Being a companion means excelling at customer service and Peter Mileham, general manager, IBU Customer Support Center Edinburgh, who was hired from BskyB service and worked with companies such as Barclays and Amazon, spoke of how surprised he was when he was told that his mission was “building an award-winning service operations and environment”.

“This is a rare thing because I usually work in warehouses and where call centres are considered the bottom of the value chain.”

He currently operates eight service centres across five countries employing a total of 1,000 employees. The newest centre is in Penang, with 20 employees. The team comprises 18 nationalities and an older demographic “because they are better at speaking to customers”.

Lessons he’s learnt include “understanding the known unknowns such as weather, airport closures” and “how to build a flexible model around crisis”.

With the number of contacts per booking decreasing, Mileham said they had seen a satisfaction score of 92% over 1.3m completed surveys.

“It’s about reducing the total effort involved while improving customer experience through automation and self-service options,” he said. “Putting customers first means investing in customer service recovery.”

Hammering home the customer service message, Ooi Chee Teong, senior director, International Flight Business, Ctrip and Trip.com, said that up to 95% of customer enquiries were answered within 20 seconds and the post-transaction self-service rate was 75%. And between 2015-2018, the number of customer service staff required to service flight enquiries was halved, “managed by tech and automation”.

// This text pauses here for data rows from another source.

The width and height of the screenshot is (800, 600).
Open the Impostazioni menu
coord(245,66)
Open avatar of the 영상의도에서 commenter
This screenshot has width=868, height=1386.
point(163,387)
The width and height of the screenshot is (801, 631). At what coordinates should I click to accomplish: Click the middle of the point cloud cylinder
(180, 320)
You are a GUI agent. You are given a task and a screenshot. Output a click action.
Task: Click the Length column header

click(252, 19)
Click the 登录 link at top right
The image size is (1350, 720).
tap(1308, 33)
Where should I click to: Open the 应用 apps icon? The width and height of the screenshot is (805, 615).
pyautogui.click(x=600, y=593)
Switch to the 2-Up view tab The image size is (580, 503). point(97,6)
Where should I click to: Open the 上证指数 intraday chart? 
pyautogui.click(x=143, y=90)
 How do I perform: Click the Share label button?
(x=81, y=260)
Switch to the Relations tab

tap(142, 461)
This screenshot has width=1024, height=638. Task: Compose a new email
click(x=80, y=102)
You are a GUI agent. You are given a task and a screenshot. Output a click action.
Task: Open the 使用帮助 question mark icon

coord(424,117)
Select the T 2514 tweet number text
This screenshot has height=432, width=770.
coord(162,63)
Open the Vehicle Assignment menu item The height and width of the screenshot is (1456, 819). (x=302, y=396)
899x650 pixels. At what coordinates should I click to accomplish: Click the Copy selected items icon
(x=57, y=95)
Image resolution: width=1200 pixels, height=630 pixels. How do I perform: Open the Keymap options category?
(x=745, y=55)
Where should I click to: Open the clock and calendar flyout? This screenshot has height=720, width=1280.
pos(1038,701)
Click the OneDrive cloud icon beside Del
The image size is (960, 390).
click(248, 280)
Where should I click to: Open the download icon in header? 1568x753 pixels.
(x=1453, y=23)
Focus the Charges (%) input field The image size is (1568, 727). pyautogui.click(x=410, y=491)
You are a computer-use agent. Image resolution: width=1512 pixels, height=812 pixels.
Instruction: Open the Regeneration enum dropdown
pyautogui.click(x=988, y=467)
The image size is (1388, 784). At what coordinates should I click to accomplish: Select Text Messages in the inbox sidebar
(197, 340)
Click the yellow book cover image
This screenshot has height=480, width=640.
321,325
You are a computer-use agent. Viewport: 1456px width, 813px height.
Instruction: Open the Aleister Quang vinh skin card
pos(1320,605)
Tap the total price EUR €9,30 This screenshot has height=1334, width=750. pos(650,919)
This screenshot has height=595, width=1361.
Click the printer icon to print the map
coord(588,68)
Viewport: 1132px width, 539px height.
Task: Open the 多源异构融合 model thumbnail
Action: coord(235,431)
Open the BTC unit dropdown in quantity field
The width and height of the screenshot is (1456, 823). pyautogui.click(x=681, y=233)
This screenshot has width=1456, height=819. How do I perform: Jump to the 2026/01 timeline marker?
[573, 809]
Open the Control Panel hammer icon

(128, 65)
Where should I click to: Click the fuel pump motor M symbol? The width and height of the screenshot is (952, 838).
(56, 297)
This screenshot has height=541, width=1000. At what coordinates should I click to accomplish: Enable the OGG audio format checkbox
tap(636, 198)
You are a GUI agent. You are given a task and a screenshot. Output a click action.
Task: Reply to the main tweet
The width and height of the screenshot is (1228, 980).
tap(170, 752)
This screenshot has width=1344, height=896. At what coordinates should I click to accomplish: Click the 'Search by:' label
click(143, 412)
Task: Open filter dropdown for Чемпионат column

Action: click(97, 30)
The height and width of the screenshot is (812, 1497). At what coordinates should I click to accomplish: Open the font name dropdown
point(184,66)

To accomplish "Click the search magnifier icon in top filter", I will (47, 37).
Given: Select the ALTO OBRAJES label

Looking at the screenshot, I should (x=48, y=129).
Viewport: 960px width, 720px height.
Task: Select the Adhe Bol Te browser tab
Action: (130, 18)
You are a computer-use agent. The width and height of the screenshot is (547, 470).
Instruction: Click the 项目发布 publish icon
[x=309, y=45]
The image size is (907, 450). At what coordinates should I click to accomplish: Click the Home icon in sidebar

It is clear though that while customer service best practices are common to both China and global markets, Trip.com will have to find a middle path between leveraging Ctrip’s strengths and localising enough to make it relevant to markets outside China. In building for a non-Chinese consumer, Ooi said the product and user experience have to be different. “Ctrip has 60 products, the Chinese consumer love options, but not foreign travellers. We will design differently but will bring all products into a mobile-first approach. Having Ctrip’s own search engine allows us to do our own creative things, for example, virtual interlining.”

Trip.com now offers six main products – flights, hotels, trains, cars, tours and tickets and the latest addition, bundle & save. Other innovations it is working on include “open inspiration search on map, predicted best price on calendar and push price alerts”.

When it comes to tech in a mobile world, Trip.com may have the competitive edge but the critical element is talent and if Xiong’s vision of building a “glocal” company is to be delivered, then it has to build a “global mindset” workforce at its Shanghai headquarters as well as abroad.

If conversations with airline executives who attended the event – from brands such as Singapore Airlines, Oman Air, Kenya Airways, Virgin Atlantic to AirAsia – are anything to go by, it is clear Trip.com has taken a good first step towards delivering on its global ambitions.

Most said they were pleasantly surprised by how open Trip.com was about sharing their strategy and plans, as well as sparking debate, about the future of the airline-OTA relationship. “We need another OTA to balance out the power,” said one Asia-based executive.